Actually, each of the sockets has 8 cores. 16 in total then. I don’t have an explanation for the poor performance.

Thanks for investigating this issue further Prof. Krysl. Sorry, I could not find time to come back to the issue linked by Kristoffer yet (but I still follow the thread). From a performance perspective the assembly on a single thread is more or less compute bound. Parallelizing assembly with a low number of threads should not be a big issue (with sufficient memory bandwidth and cache). However, with more threads you increase the pressure on all memory lanes. Here I still think it is a mixture of cache/bandwidth issues (i.e. bad or even conflicting cache access patterns+memory bus cannot keep up with the CPUs read/write access) and frequency boosting (i.e. at lower total load each core has higher frequency). Fore some discussion I highly recommend the WorkStream paper (, because we basically reproduce Figure 4 from this paper. However, take this with a grain of salt, as I still have to confirm everything in more detailed benchmarks.

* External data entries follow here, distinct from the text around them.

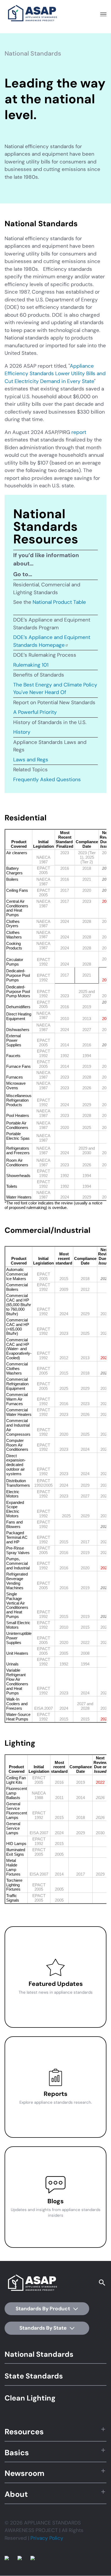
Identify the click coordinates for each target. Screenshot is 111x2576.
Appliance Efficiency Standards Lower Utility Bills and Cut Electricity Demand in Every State (55, 374)
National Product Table (59, 602)
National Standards (39, 2354)
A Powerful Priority (35, 712)
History (21, 732)
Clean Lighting (30, 2398)
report (78, 432)
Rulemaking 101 (30, 665)
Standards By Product (43, 2308)
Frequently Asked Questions (47, 779)
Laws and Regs (30, 759)
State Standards (34, 2376)
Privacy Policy (46, 2538)
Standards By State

Another relevant thread is How to achieve perfect scaling with Threads (Julia 1.7.1) - #10 by carstenbauer which discusses some of the mentioned problems in more detail.

1 Like

The machine Firenze with Windows 10 Julia 1.8.5.
Better speed ups than the WSL2 setup.

Also, I think I solved the problem with the tasks: I think I need to start (N+1) threads in order to have N tasks. Apparently, one thread needs to be the main to carry the spine of the computation. If I do this, the tasks finish in more or less the same time (there is still a bit of variation, on the order of 10 %, but nothing like the huge differences between fast and slow tasks before).

This is the speed up of Firenze/Windows 10/with tasks.

Edit: The tasks take about 0.03 sec to start and another 0.03 seconds to spawn. So that can add up.

Alas, I spoke to soon. No, the problem of the slow tasks still not solved. On the Horntail, even starting N+1 (or even N+8) threads for N tasks, some of the tasks are still delayed by a significant factor (100-200%) relative to others.

How do I debug this?